From AAP:
Former treasury boss Ken Henry has told business the Australian dollar is likely to remain high for the foreseeable future.
Dr Henry told the Australian Industry Group forum in Canberra it would not be prudent to bank on an early sizeable depreciation in the exchange rate.
“There is no silver bullet that is going to rapidly devalue the dollar and make things easier for Australian businesses in the immediate future,” he said.
…However, Dr Henry said Australia’s economic policy framework – which includes a floating exchange rate, the independent setting of monetary policy and competition policy – had served the nation well.
“These things have helped to protect Australia from the impact of several economic shocks emanating from overseas,” he said.

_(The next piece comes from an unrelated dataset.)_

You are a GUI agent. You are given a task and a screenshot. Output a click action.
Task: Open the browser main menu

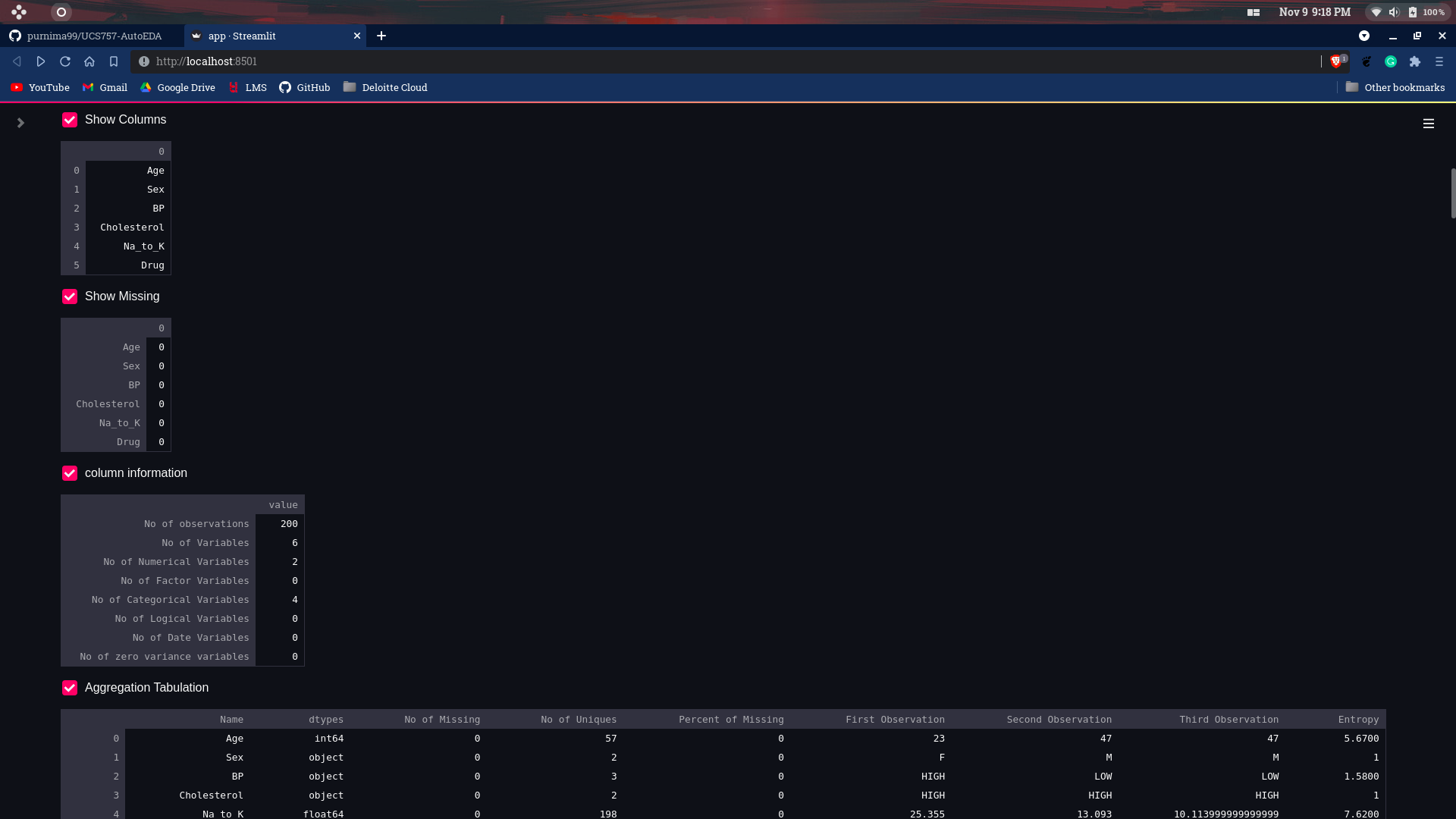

This makes no sense. The floating dollar has helped protect the Australian economy from external shocks because it has fallen when its fundamentals have weakened. The other kind of protection it has afforded is to rise during commodity booms, by preventing an inflationary breakout. But if it isn’t going to fall when that boom comes off and there is no inflation then it isn’t working as it should. Henry goes on:
“It is important that we will build on them and resist the temptation to dismantle parts of the framework, even though we may perceive from that dismantling a short term advantage.”
Contemplating a short term, well communicated and targeted strategy addressing an obvious over-valuation resulting from portfolio flows is not “dismantling” the regime. Other central banks are doing that already. Nor is there any issue with the RBA, an independent body, printing some dough and tossing is to other central banks if it so chooses. It’s in the bank’s charter to ensure that the dollar works as it should.